### To do:
The stretch wanted below opens at the line containing "Sign up for updates (683, 1278)" and closes at the line containing "[Watch our YouTube videos] (855, 1854)". Please return it exactly, with no other lines.

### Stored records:
*** Begin section ***

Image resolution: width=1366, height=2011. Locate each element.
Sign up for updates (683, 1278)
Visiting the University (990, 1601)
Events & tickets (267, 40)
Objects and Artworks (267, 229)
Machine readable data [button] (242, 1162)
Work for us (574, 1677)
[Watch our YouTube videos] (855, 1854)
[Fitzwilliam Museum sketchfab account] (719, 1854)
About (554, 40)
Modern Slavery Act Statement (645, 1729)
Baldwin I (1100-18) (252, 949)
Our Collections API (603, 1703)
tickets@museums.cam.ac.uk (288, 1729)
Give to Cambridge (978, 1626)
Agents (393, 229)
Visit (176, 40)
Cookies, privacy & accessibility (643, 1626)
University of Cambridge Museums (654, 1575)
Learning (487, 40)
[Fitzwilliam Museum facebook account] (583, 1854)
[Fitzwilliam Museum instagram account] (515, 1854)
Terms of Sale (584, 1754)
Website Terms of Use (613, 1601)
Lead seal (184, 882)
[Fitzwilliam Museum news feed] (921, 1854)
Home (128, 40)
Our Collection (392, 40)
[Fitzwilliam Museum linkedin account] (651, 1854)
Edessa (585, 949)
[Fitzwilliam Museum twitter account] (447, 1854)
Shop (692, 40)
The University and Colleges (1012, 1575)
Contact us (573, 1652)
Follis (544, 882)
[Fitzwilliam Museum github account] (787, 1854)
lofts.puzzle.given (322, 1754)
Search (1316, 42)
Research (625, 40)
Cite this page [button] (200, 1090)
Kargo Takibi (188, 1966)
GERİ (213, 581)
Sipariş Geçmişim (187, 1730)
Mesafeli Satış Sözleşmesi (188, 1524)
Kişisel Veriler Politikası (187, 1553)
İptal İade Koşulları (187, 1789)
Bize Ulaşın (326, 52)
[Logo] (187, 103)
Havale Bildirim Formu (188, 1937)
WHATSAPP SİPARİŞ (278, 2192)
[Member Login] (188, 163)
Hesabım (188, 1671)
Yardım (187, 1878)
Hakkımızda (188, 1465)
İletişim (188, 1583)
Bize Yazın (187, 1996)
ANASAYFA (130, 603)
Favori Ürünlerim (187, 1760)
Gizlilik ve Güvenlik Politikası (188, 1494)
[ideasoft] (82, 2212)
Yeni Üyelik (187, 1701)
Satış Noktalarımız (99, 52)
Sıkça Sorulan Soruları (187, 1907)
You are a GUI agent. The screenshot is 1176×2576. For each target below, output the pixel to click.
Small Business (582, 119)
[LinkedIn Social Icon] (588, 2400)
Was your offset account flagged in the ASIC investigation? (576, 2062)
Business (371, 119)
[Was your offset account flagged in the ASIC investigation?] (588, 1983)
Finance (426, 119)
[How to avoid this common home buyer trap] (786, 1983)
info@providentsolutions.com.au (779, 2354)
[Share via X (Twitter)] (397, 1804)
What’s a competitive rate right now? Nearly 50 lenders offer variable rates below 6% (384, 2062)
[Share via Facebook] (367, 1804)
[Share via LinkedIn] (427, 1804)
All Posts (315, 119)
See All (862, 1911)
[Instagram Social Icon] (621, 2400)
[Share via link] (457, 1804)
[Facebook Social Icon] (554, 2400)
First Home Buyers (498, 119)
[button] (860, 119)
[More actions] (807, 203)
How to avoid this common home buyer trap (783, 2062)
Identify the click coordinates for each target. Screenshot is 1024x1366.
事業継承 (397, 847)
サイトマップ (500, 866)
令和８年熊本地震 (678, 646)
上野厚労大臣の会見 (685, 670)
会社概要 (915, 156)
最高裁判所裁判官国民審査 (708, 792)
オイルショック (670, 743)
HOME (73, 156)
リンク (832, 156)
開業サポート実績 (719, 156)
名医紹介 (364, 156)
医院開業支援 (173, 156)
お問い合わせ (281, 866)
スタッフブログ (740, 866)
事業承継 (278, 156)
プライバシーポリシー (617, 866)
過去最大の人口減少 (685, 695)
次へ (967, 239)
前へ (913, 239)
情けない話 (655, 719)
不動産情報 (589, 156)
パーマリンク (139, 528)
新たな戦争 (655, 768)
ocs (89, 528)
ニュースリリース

*** End section ***

### Exercise answer:
Sign up for updates (683, 1278)
Visiting the University (990, 1601)
Events & tickets (267, 40)
Objects and Artworks (267, 229)
Machine readable data [button] (242, 1162)
Work for us (574, 1677)
[Watch our YouTube videos] (855, 1854)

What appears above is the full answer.